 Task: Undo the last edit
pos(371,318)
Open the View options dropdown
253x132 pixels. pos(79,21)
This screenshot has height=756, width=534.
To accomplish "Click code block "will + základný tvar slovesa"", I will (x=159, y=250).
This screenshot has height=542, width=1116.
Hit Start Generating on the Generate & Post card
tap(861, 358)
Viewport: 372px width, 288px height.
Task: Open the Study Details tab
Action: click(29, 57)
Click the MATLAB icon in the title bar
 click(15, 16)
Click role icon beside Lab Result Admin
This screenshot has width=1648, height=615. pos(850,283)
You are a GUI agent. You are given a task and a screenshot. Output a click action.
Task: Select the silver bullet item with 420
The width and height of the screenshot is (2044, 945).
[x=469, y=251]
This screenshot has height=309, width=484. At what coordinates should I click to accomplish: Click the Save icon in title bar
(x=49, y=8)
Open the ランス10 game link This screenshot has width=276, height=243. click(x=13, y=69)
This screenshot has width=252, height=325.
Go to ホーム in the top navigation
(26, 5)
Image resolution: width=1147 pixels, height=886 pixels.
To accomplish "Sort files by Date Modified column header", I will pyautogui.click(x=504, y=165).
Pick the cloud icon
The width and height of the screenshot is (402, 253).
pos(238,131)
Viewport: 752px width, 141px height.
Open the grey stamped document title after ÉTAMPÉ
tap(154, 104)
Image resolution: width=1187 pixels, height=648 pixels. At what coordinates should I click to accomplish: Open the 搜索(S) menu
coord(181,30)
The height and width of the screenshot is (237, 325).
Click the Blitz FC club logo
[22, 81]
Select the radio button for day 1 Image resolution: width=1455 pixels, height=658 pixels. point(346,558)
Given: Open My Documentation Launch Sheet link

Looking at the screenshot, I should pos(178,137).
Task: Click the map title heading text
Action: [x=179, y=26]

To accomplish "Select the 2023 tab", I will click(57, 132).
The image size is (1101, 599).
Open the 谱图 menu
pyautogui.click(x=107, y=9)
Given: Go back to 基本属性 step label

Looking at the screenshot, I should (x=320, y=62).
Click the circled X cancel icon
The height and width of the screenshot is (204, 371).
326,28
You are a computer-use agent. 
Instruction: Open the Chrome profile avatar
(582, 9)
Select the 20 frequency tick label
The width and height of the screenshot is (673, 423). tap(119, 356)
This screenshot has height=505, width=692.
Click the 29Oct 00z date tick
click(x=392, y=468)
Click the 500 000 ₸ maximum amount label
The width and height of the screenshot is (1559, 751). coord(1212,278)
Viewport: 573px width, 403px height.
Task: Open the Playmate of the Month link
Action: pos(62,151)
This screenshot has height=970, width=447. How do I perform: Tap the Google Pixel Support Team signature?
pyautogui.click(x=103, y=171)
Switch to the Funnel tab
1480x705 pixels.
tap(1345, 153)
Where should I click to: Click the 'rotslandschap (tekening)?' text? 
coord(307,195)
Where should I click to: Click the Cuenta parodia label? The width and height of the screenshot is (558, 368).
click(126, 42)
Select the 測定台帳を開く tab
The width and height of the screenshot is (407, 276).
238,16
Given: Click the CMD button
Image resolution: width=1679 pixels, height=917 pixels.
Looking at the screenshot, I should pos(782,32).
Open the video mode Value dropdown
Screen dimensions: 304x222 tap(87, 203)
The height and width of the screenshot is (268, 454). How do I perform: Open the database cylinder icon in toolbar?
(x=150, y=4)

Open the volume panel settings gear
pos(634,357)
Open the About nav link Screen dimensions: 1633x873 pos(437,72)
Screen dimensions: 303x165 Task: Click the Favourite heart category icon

TASK PROMPT
In the lines above, find each one with "button" and list it.

ANSWER AREA
Select the radio button for day 1 Image resolution: width=1455 pixels, height=658 pixels. point(346,558)
Given: Click the CMD button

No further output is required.